--- Given data ---
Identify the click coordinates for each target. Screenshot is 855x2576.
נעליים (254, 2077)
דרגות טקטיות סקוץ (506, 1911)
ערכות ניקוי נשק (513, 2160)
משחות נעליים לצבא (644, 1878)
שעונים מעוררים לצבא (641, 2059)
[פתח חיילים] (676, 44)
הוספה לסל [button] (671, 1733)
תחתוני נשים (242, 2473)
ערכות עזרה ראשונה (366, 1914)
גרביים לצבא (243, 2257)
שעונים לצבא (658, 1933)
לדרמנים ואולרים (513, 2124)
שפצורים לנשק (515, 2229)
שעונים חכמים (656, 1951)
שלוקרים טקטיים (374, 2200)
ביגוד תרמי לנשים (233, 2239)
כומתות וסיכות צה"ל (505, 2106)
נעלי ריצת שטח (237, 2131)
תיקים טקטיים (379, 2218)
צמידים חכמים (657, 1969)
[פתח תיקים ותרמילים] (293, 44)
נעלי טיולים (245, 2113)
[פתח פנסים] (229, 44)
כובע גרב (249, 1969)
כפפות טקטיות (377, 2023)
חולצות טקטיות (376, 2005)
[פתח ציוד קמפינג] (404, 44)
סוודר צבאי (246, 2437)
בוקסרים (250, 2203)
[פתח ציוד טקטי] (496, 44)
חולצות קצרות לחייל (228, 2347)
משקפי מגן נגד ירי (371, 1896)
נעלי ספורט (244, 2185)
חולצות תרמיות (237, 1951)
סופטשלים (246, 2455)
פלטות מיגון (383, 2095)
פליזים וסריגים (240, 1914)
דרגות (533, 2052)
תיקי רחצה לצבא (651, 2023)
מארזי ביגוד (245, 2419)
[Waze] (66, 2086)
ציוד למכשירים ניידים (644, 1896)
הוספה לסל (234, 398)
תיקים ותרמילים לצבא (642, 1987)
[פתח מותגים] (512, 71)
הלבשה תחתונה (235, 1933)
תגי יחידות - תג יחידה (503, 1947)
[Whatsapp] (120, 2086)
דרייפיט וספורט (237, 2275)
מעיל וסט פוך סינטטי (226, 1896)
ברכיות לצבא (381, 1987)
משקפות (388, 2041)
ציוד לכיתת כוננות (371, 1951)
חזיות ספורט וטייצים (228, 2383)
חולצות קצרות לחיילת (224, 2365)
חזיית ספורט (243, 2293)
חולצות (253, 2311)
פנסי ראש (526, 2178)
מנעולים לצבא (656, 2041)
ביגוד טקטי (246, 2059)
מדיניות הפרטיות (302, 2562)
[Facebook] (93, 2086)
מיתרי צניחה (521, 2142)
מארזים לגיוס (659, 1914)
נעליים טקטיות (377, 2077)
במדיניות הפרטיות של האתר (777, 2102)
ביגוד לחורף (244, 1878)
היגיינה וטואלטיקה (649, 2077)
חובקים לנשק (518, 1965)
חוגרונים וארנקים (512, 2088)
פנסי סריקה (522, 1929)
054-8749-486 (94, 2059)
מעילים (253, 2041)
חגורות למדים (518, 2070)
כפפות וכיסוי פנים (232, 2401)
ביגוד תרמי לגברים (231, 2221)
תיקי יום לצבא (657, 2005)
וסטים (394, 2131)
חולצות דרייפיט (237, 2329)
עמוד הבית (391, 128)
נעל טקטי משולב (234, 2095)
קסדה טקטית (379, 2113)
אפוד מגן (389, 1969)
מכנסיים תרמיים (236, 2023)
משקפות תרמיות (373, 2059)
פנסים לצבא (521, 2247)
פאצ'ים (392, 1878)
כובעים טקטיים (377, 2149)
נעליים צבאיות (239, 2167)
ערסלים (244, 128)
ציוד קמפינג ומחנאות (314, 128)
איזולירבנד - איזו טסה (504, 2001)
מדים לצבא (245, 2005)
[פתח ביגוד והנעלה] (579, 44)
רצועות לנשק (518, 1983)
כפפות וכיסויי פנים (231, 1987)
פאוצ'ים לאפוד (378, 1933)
---
--- Given data ---
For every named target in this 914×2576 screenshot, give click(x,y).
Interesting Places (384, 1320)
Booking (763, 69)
---
--- Given data ---
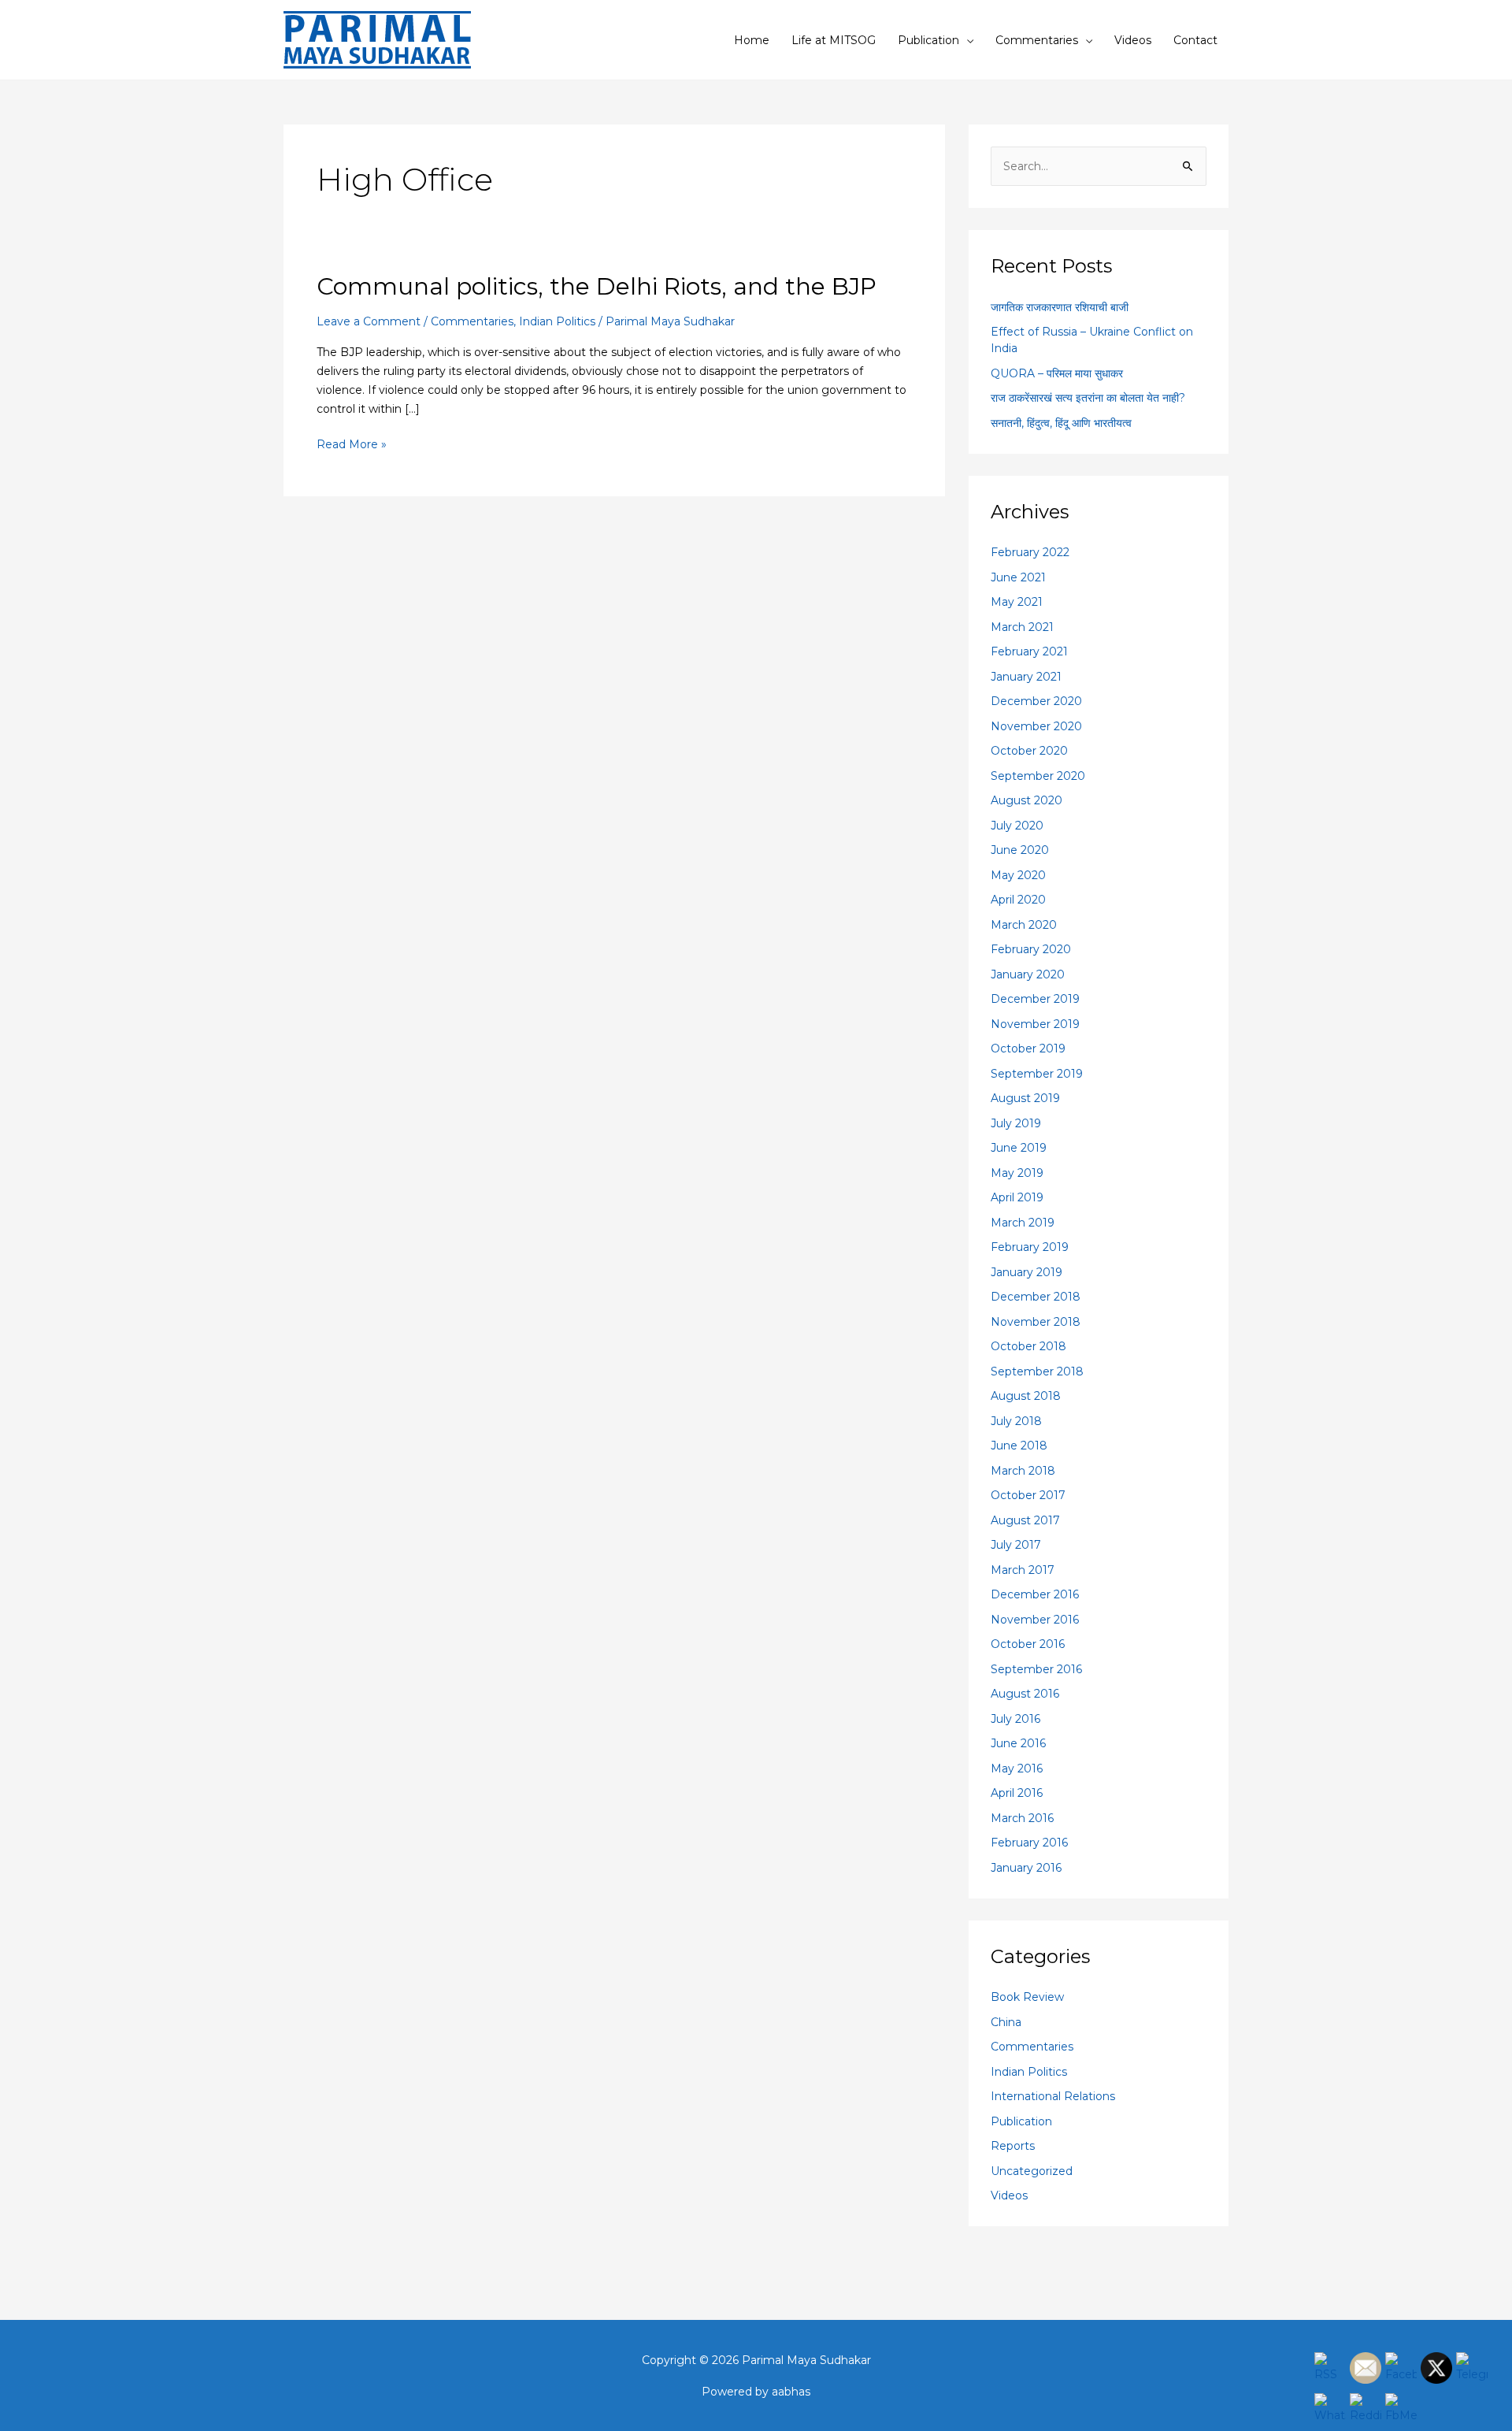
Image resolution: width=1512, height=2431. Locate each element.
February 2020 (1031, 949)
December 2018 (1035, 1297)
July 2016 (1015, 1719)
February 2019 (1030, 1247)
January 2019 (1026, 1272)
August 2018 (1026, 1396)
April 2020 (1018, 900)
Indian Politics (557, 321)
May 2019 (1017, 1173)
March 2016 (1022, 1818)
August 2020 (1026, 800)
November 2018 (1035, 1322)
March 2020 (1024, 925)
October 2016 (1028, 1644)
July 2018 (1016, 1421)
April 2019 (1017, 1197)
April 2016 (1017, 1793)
---
● Task goal:
From the line that has "ציוד קמפינג ומחנאות (314, 128)" through the line that has "פאוצ'ים לאפוד (378, 1933)", copy every line exactly as it appears above, and leave out all others.

● Exercise output:
ציוד קמפינג ומחנאות (314, 128)
איזולירבנד - איזו טסה (504, 2001)
מדים לצבא (245, 2005)
[פתח ביגוד והנעלה] (579, 44)
רצועות לנשק (518, 1983)
כפפות וכיסויי פנים (231, 1987)
פאוצ'ים לאפוד (378, 1933)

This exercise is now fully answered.